** Opening PAGE EXTRACT block **

There was this other guy, though. He’d cut in at a dance back in the fall, and one afternoon after class, he offered me a ride to my dorm in his white convertible. He didn’t call me until the spring, and I thought he’d forgotten all about me. When he picked me up for our first date, he was driving an old Ford, not a convertible. A bird had hit the front grille, and he hadn’t been able to get the dead bird out. That car smelled awful! It turned out the convertible belonged to his sister. By then, it didn’t matter. He was a pre-med student, a Mississippi Delta boy with the bluest eyes I’d ever seen and a great smile. He wasn’t handsome, exactly, but those eyes. He was intelligent. He loved books and music. He had a great future.

If you had handed me a checklist of all the things I was supposed to look for in a mate, I would have checked all of them off. I’d been schooled in the primary goal, you see: to find somebody to marry who would give me smart children and provide for me well. My college degree was like a trophy. I wasn’t really expected to do anything with it, although my father had advised me to get a teacher’s license so that if something happened, I could take care of myself.

** Closing PAGE EXTRACT block **
** Opening DATA TO EXAMINE block **

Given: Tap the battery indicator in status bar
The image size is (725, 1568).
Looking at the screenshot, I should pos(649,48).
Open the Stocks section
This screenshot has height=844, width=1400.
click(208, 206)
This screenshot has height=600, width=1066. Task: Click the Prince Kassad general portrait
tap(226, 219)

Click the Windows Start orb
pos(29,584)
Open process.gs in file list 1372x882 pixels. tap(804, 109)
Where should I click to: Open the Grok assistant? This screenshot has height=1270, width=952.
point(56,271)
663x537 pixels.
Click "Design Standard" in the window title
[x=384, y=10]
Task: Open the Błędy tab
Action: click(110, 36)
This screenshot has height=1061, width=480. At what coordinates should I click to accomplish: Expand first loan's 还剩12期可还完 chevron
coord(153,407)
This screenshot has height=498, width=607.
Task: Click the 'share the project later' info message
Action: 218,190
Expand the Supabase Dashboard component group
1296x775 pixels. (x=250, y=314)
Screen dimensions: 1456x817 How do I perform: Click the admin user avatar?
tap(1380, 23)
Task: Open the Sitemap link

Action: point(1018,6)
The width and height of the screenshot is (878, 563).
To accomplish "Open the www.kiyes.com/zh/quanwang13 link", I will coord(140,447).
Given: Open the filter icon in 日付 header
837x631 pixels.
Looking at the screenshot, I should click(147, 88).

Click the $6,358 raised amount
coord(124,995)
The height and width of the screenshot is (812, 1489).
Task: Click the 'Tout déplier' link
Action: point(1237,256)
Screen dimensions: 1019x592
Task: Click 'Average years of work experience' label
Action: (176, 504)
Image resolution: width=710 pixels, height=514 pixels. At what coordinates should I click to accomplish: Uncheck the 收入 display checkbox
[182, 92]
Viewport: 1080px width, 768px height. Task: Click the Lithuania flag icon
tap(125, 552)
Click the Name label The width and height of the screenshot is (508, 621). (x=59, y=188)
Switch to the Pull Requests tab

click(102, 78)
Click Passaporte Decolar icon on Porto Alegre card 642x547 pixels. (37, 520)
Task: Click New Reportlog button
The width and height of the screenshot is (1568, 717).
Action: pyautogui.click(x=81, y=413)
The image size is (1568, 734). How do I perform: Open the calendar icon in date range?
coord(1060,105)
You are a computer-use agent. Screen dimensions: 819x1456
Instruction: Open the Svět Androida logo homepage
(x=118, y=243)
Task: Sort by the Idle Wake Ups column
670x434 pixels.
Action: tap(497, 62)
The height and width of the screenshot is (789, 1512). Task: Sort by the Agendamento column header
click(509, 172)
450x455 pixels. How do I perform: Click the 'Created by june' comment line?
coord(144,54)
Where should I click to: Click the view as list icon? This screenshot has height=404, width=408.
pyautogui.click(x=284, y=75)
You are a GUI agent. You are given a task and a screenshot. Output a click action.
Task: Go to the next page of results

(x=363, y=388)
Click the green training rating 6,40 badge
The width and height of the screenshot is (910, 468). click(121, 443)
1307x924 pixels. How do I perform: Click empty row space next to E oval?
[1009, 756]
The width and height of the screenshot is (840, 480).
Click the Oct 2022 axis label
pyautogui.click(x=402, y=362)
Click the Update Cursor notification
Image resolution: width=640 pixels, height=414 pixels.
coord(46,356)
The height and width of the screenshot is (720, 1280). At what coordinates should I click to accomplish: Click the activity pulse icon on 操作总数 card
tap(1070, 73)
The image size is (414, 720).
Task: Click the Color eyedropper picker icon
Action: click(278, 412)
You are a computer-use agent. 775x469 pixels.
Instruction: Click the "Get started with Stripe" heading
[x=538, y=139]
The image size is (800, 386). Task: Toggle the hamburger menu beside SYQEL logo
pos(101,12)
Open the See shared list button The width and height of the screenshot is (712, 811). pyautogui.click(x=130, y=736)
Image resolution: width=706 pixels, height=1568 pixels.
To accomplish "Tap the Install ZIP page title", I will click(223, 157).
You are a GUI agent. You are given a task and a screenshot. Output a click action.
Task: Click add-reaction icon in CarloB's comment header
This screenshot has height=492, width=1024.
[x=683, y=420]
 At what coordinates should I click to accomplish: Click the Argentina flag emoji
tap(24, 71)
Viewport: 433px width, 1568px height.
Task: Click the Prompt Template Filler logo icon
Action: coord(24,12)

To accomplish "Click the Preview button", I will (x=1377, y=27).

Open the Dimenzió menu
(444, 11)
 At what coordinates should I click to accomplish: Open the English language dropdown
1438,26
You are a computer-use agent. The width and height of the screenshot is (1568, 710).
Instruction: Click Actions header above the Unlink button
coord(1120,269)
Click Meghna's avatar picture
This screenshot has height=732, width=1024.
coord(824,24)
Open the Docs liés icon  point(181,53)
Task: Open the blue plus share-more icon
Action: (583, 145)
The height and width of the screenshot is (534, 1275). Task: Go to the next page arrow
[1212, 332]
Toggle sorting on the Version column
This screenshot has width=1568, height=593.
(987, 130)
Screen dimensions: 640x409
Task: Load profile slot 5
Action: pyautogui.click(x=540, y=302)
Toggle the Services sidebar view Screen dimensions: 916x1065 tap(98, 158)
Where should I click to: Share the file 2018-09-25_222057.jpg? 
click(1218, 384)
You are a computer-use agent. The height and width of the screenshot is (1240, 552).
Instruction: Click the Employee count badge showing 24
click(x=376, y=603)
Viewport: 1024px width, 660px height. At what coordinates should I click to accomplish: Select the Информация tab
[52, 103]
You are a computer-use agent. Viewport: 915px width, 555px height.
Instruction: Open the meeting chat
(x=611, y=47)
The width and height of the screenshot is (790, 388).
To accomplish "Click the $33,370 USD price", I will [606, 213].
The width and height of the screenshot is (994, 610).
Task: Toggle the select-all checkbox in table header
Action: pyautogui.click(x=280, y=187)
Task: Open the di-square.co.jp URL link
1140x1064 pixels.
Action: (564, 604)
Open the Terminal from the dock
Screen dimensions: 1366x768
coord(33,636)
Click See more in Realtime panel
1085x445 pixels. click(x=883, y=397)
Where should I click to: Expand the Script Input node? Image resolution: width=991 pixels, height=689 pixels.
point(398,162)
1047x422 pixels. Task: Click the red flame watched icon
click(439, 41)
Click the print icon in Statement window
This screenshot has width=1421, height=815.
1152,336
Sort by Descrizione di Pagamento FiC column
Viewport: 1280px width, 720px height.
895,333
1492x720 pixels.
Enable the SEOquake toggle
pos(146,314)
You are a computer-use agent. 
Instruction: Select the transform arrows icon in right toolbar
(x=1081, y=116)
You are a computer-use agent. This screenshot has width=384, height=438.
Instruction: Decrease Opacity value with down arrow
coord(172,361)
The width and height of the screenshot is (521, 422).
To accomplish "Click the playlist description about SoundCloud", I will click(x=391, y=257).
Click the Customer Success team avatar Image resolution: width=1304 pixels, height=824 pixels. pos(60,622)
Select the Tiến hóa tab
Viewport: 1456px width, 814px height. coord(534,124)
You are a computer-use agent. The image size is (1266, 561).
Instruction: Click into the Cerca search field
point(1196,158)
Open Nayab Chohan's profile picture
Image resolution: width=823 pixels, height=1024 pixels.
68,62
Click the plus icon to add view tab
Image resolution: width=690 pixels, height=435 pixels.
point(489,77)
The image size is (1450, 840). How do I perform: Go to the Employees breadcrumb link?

** Closing DATA TO EXAMINE block **

*TASKS TO PERFORM*.
#1 In the memoir passage about the pre-med student, what did the father advise getting?
#2 Resume the memoir passage about the pre-med student, picking up after its final sentence.

*ANSWERS BY ITEM*.
#1 A teacher's license, so that the narrator could take care of themselves if something happened.

#2
This New Boy and I dated the rest of our sophomore spring. I won’t tell you the end of the story. Not yet.

At what point did your life take a turn that would determine your future? Were you aware of its importance at the time?

Thanks to Jane Ann McLachlan for bringing us the October Memoir and Backstory Blog Challenge!

11 thoughts on “At Nineteen: Already a Has-been?

    1. As hard as that experience must have been, I think you were better off. I *could* have done a lot of things. But then, I wouldn’t have the life (or the children or the experiences) I had if things had gone differently. Thanks for continuing to read and comment here, Jane Ann. I really appreciate it!

  1. I would think that writing is your true “calling,” Gerry. It combines all of the above. Too many life changers to count on my end. In starting Jane Ann’s challenge, I hadn’t realized all of the huge life events that happened every single blessed year. So I’ve modified the challenge to fit my reality and my current abilities. I think Veronica Roth is taking similar license.

    1. “I hadn’t realized all of the huge life events that happened every single blessed year.”

      I know. I am besieged with memories. There’s so much more than I could possibly tell here. It’s funny how memory begets memory.

  2. I love the photo of the room!

    Your University experience sounds so different from mine. It’s amazing how much can change in so little time.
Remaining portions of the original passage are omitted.